The roughly 450-pound assembly starts its journey on four sets of polyurethane wheels as it gets pushed down the hyperloop tube by the functional equivalent of the spring launcher in a pinball machine. The pod should begin levitating magnetically at about 11 mph, said his colleague Shelly Szanto, 19, and continue picking up speed rapidly until its pusher plate is free of the launcher.

UMD’s hyperloop pod will roll up to about 11 miles per hour then begin levitating via magnets.
UMD’s hyperloop pod will roll up to about 11 miles per hour then begin levitating via magnets.

“Then it’s us from there,” she said. That is, while the hyperloop concept employs a series of magnets to sling each pod down the track, the test track doesn’t provide propulsion and instead lets each pod coast.

The design speed of Nemesis is about 180 mph, although team members said they weren’t sure what would happen if it went faster. At the end of the test track, Nemesis should brake to a halt using magnets on its underside.

If the undergrads need to do some last-minute tweaks when the competition kicks off, they’ll plenty of help close by: Sponsors Northrop Grumman (NOC) and Lockheed Martin (LMT) have facilities near SpaceX’s headquarters.

Engineering challenges

The team of engineering students has been through this once before. At a hyperloop competition hosted by SpaceX in January, an earlier prototype called Prometheus placed fifth overall and finished first in the “operations” and performance category.

This time around, the contest rules specify only one goal: “maximum speed with successful deceleration (i.e. without crashing).”

Nemesis will come with an array of accelerometers and other sensors to track its position inside the test track, plus a GoPro (GPRO) camera to record the view.

The metal frame hiding under the capsule’s shell.
The metal frame hiding under the capsule’s shell.

“SpaceX requires us to have a feedback of everything that’s going on inside the pod,” said team member Jeffrey Zhu, 19.

Prometheus carried a plush squirrel named Faraday, while Nemesis will also transport a stuffed version of UMD’s mascot, Testudo.

For the actual contest, the pod will need to carry an additional payload: a life-sized dummy.
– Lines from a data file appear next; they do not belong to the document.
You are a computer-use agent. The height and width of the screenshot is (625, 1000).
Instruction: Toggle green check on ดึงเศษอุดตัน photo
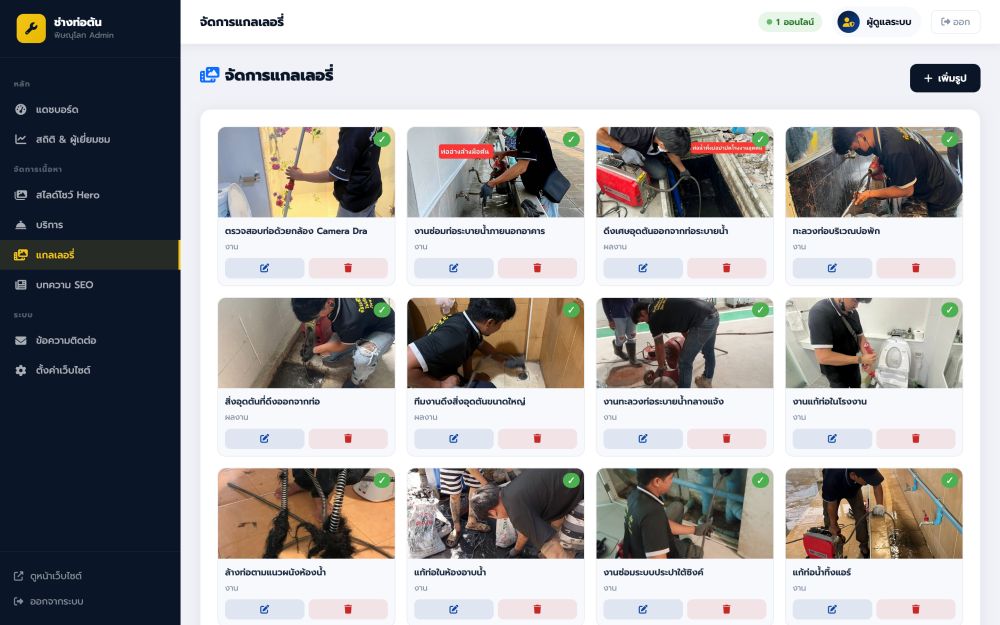click(x=760, y=139)

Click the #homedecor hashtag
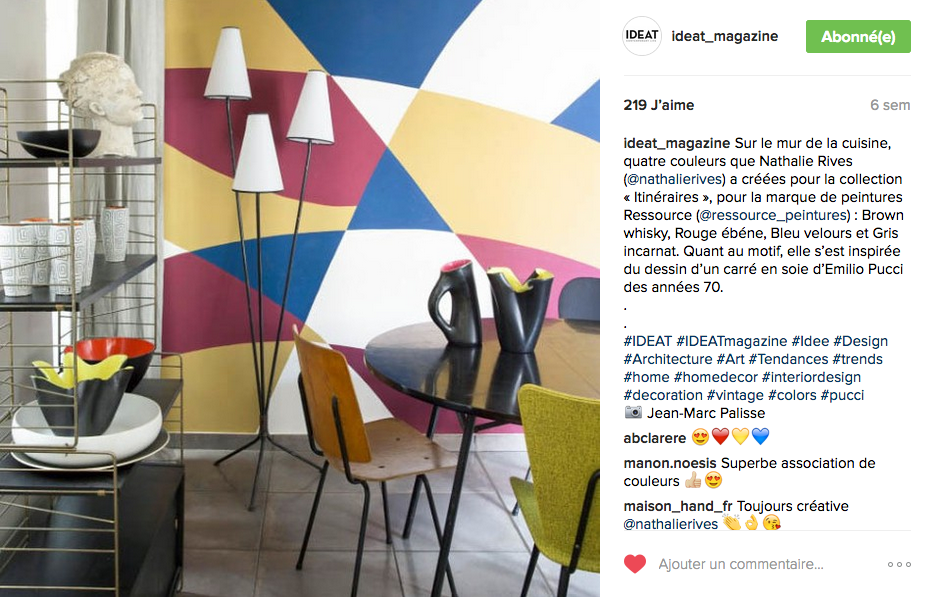click(716, 377)
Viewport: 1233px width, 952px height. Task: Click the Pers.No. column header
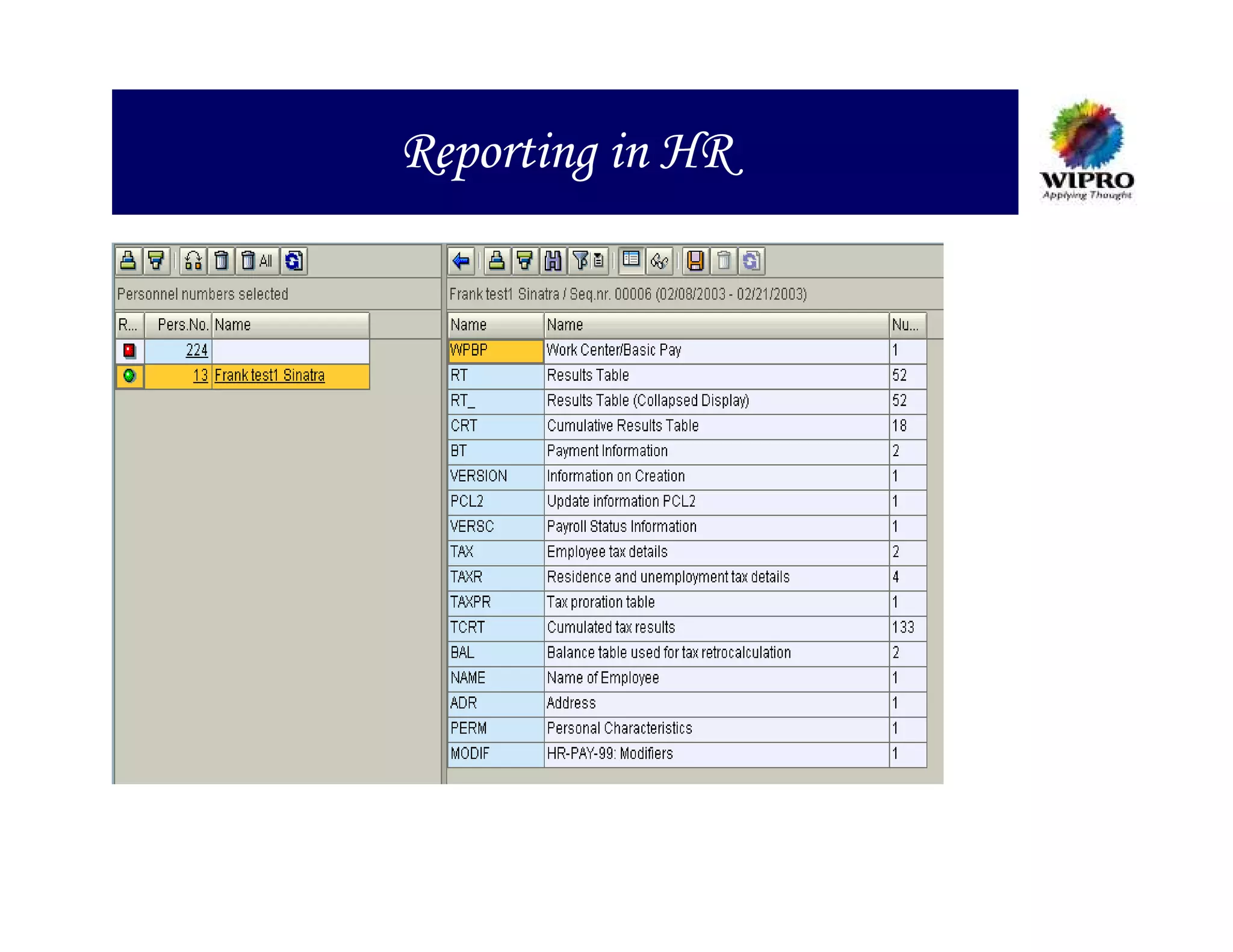click(x=182, y=325)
It will have to be stretched out under the windowless shroud, making the entire conveyance something like a coffin on a luge track.

The pod won’t be pressurized, although Rennie, an Army veteran, said the team could add a pressure vessel under the pod in “no more than a month.”

What about hyerlooping people?

The original idea behind the hyperloop, as SpaceX and Tesla (TSLA) founder Elon Musk laid out in a 2013 posting, imagined something more comfortable: capsules carrying 28 seated people that would rival planes and high-speed rail for trips of a few hundred miles between cities.

The UMD team professed faith in the basic idea — “this is 100% feasible,” Rennie said — but also admitted to some obstacles.

The brains of the hyperloop capsule.
The brains of the hyperloop capsule.

One is making a hyperloop trip not resemble an amusement park ride. Nemesis will accelerate down the tube fast enough to inflict 2.4 times the force of gravity on Faraday, Testudo and the dummy passenger—close to twice the g-force of a Tesla Model S rocketing from 0-60 mph at its “Ludicrous” setting.

Team member Chris Moseman, 21, called that “one of the biggest limiting factors.”

Companies working to turn Musk’s concept into operating infrastructure say they will accelerate their pods more slowly and keep curves gentle enough to avoid inflicting punishing levels of sideways g-forces. Hyperloop One co-founder Josh Giegel promised a “grandma-friendly, kid-friendly and vomit-free” ride at last year’s Web Summit conference.

The UMD mascot at the nose of the hyperloop test pod.
The UMD mascot at the nose of the hyperloop test pod.

But the hardest obstacle may be building hyperloop tubes in the crowded spaces between cities. Hyperloop One’s first route will span the mostly-open expanse from Dubai to Abu Dhabi.

But Musk’s recent, cryptic tweet about receiving “verbal govt. approval” for a 29-minute tunneled route from Washington to New York suggests somewhat less civil-engineering realism. He says yet another one of his ventures, the Boring Company, will make that possible by digging tunnels much faster and cheaper than today’s technology allows.

But before any of those things can happen, Nemesis and its 23 rivals have to prove they can make it a mile down a straight-line track.

And for the UMD team’s entry, that journey starts with an older form of transportation: the truck hauling the pod from College Park to L.A.